Leifheit-Limson EC et al. - Changes in social support during early acute myocardial infarction (AMI) recovery were not uncommon and were important for predicting outcomes. Intervening on low support during early recovery may provide a means of improving outcomes.Methods
- Among 1951 AMI patients enrolled in a 19-center prospective study, the authors examined changes in social support between baseline (index hospitalization) and 1month post-AMI to longitudinally assess their association with health status and depressive symptoms within the first year.
- The authors further examined whether 1-month support predicted outcomes independent of baseline support.
- Hierarchical repeated-measures regression evaluated associations, adjusting for site, baseline outcome level, baseline depressive symptoms, sociodemographic characteristics, and clinical factors.

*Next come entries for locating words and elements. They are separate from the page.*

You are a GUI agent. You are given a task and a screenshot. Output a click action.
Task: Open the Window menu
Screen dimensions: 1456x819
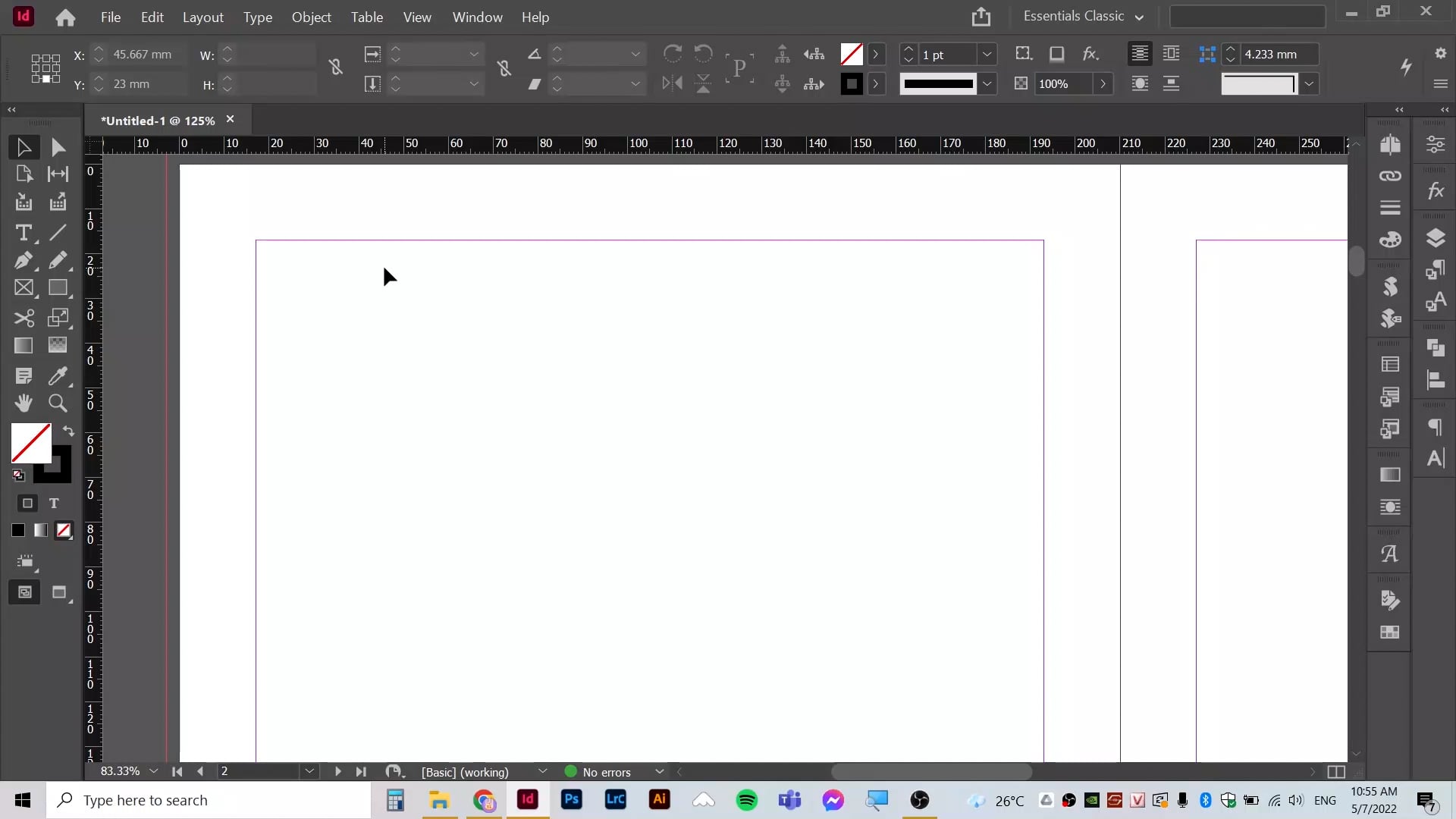point(477,17)
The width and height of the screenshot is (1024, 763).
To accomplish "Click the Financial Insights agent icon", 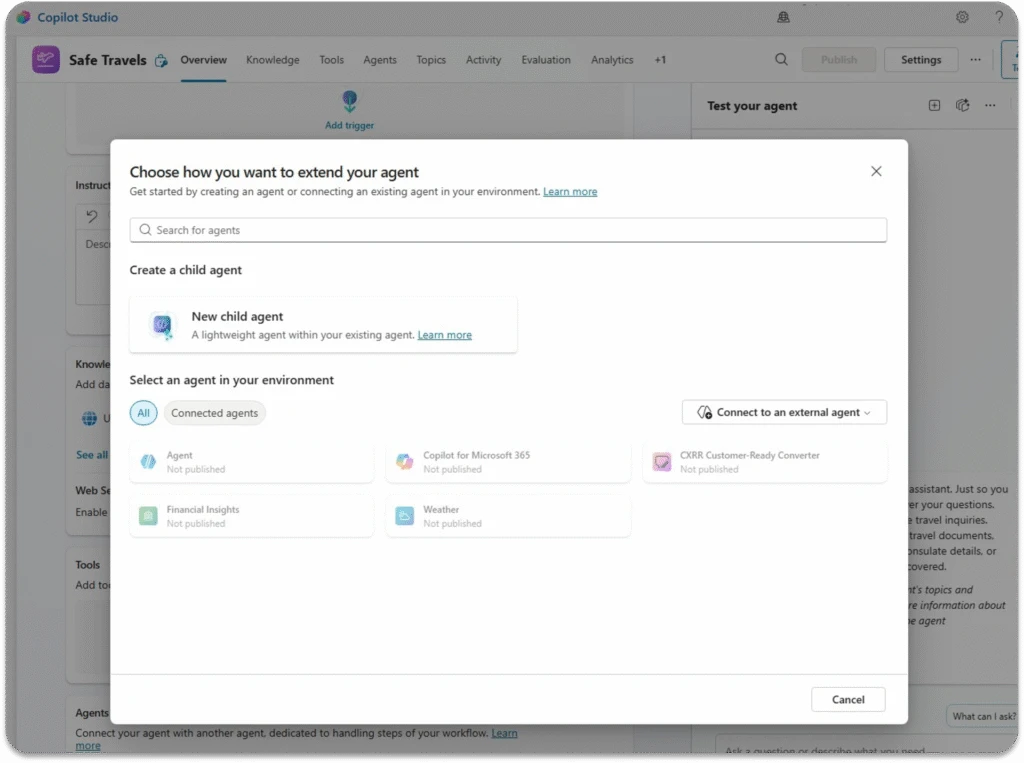I will coord(147,516).
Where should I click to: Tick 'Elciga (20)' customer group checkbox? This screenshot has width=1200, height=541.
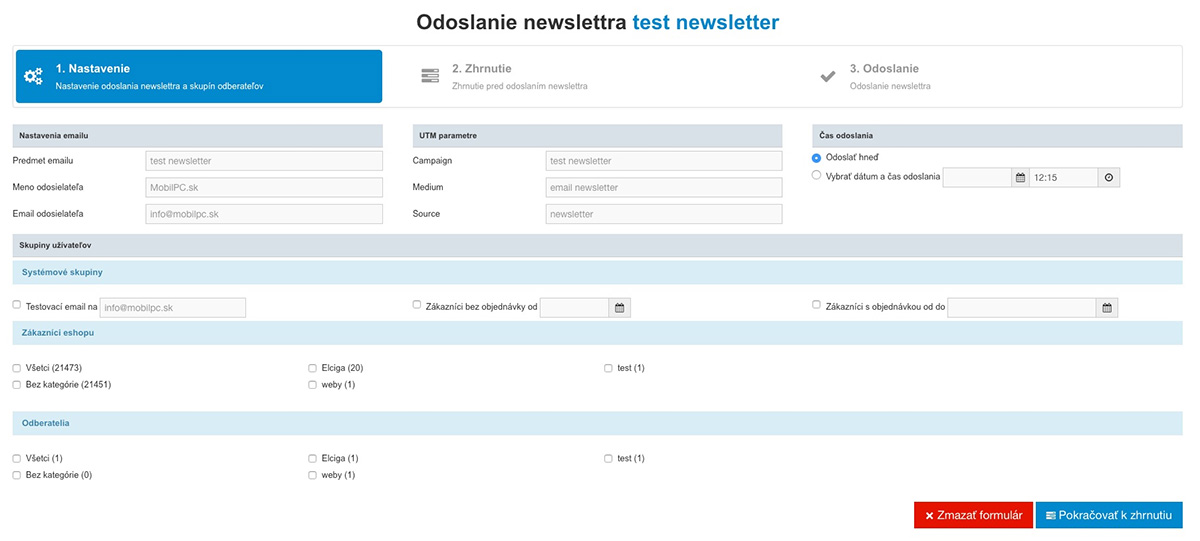coord(313,368)
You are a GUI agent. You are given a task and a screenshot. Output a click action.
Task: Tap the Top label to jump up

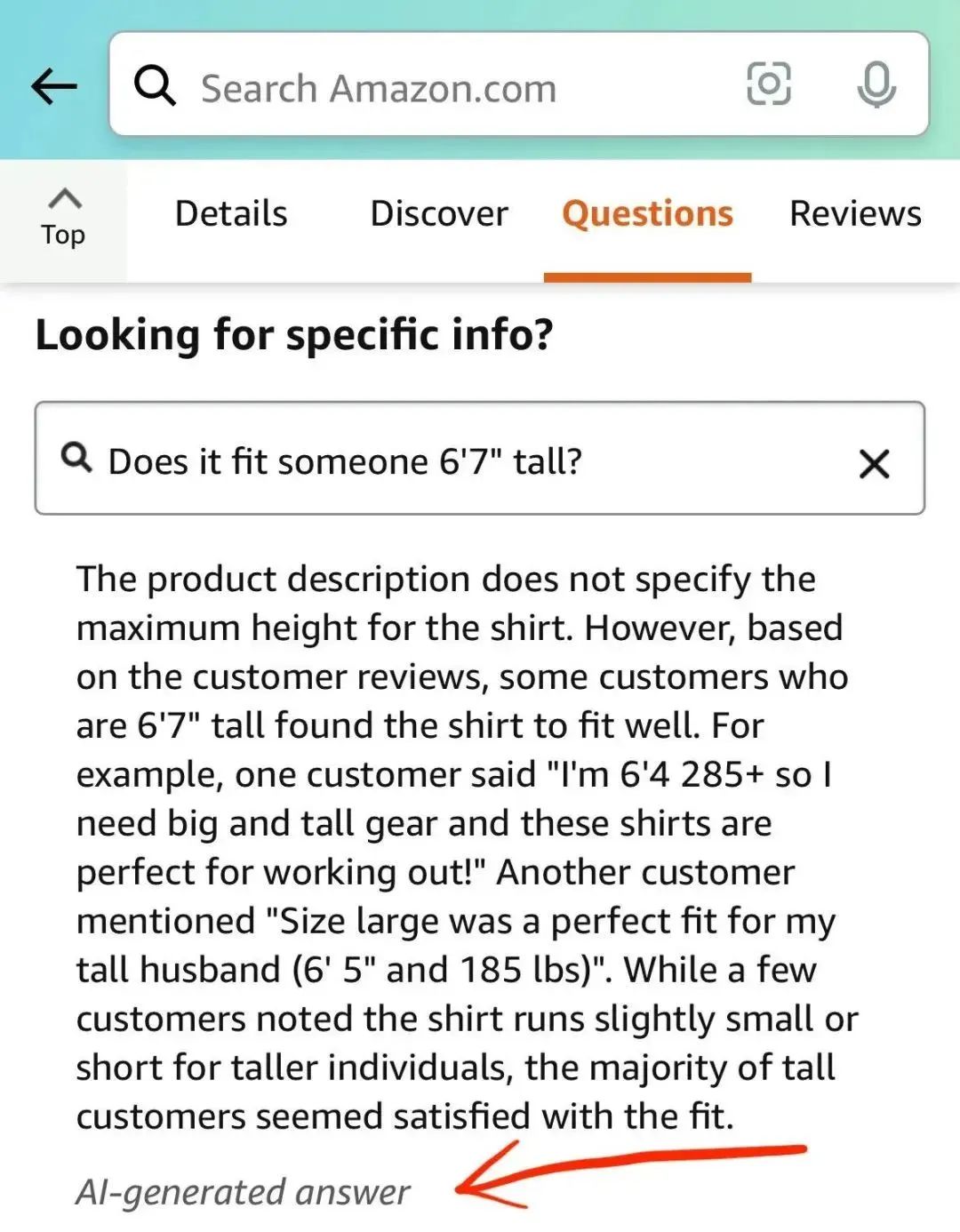63,235
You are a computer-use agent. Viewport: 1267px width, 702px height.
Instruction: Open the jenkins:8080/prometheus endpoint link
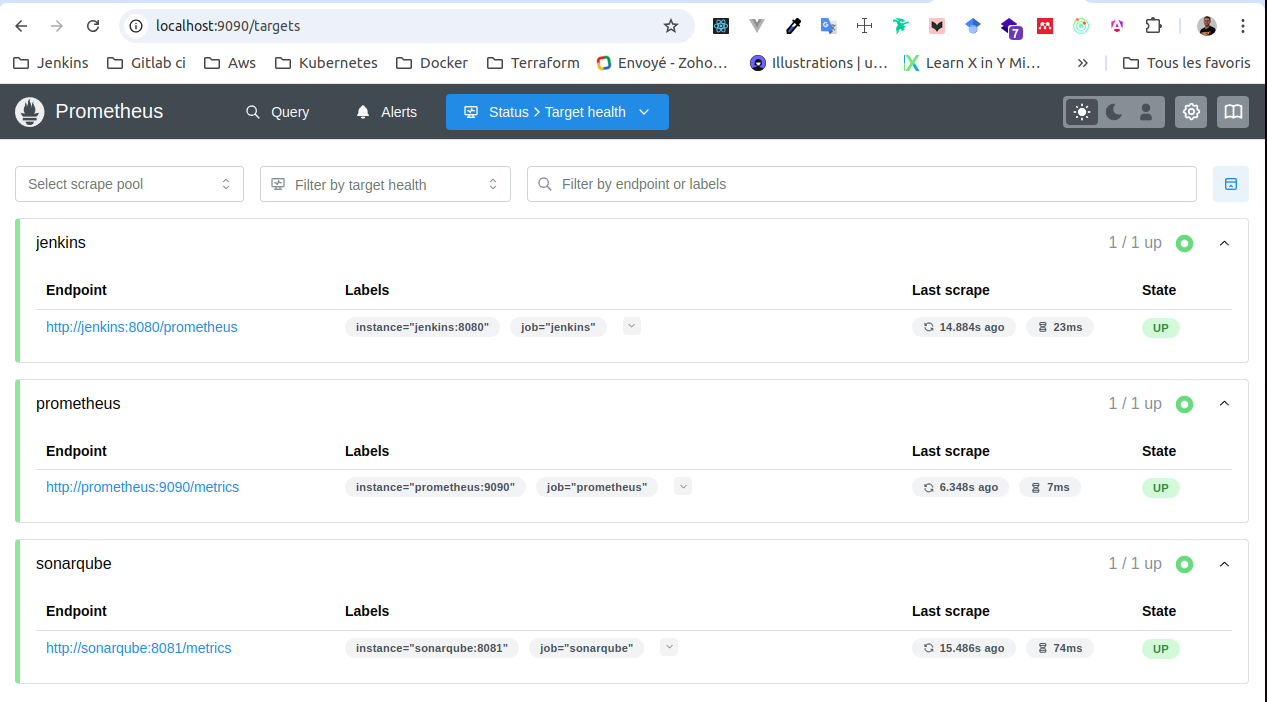(142, 327)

- During the first month of recovery, 5.6% of patients had persistently low support, 6.4% had worsened support, 8.1% had improved support, and 80.0% had persistently high support.
- In risk-adjusted analyses, patients with worsened support (vs. persistently high) had greater risk of angina (relative risk=1.46), lower disease-specific quality of life (β=7.44), lower general mental functioning (β=4.82), and more depressive symptoms (β=1.94) (all p≤.01).
- Conversely, patients with improved support (vs. persistently low) had better outcomes, including higher disease-specific quality of life (β=6.78), higher general mental functioning (β=4.09), and fewer depressive symptoms (β=1.48) (all p≤.002).
- In separate analyses, low support at 1month was significantly associated with poorer outcomes, independent of baseline support level (all p ≤.002).